I think BNW was an example of an ideal system for humanity. The characters of The Savage and Bernard, who represent more conventional thinking are chronically unhappy and I think that demonstrates that the philosophies they represent are the dystopian ones. Everyone else, no matter their station in life, has a life they are happy with.
Regarding the concept of leisure vs. work time and modern society I’m more or less influenced by Daniel Quinn and the book Ishmael which I guess is kind of controversial? Anyways, I would say early human society (pre-civilization tribal culture) had much more leisure time than we do now, and it’s evolutionarily more natural for humans to have lots of leisure time. The amount of work we do now is artificially expanded by the demands of culture and industry. We don’t need to do this much work to survive as a species.
Look how apes live, they spend most of their time eating and lazing around. They don’t work 9 hours a day, what for? Why do we? The culture of modern tribal cultures is interesting too, work and leisure is kind of intertwined. They go hunting for work… now people go hunting on trips during their leisure time.
2 Lifolo wrote:
I quite enjoy Erik’s interpretation. I’ve often wondered what the problem is, outside of the viewpoint of the business owner loser viable staff…
For me there is not, and never has been, a “Huxley v Orwell” debate. Both are correct within their frames of reference. Huxley was writing about the predilection Americans have for convenience and luxury, Orwell was writing about Soviet-style oppression.
The Matrix, on the other hand, was a really cool movie…
3 Lifolo wrote:
crud – where the hell was my copy editor?! loser=losing.
Plus: what both men said about society (or, more correctly about potential society) can and could come to pass, they are not merely local anomalies.
4 Alex Hayter wrote:
I think people get bored with leisure, eventually. Ever get those days where – even where you have a host of leisurely activities at your disposal: Internet, TV, video games, sunbathing and music – you get the overwhelming urge to just DO something?
I definitely relate to the picture of a dude at his desk surrounded by tv, ipods, etc – it’s kind of how I’m feeling right now actually.
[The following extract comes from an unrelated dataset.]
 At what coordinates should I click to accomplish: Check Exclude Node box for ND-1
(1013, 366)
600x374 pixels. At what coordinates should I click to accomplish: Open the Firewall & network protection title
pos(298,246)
But I’m minutes away from bursting out of of my apartment and going for a nice walk to give myself some time to think. I like to think I’m not the only person who finds catharsis in doing this.
Then again, I like to think I’m not the only person who finds such mindless information (e.g. facebook quizzes, transformers 2) absolutely tiresome.
Ultimately, I think autonomy wins out in the battle for our brains. Some people just lack the initiative to use that autonomy.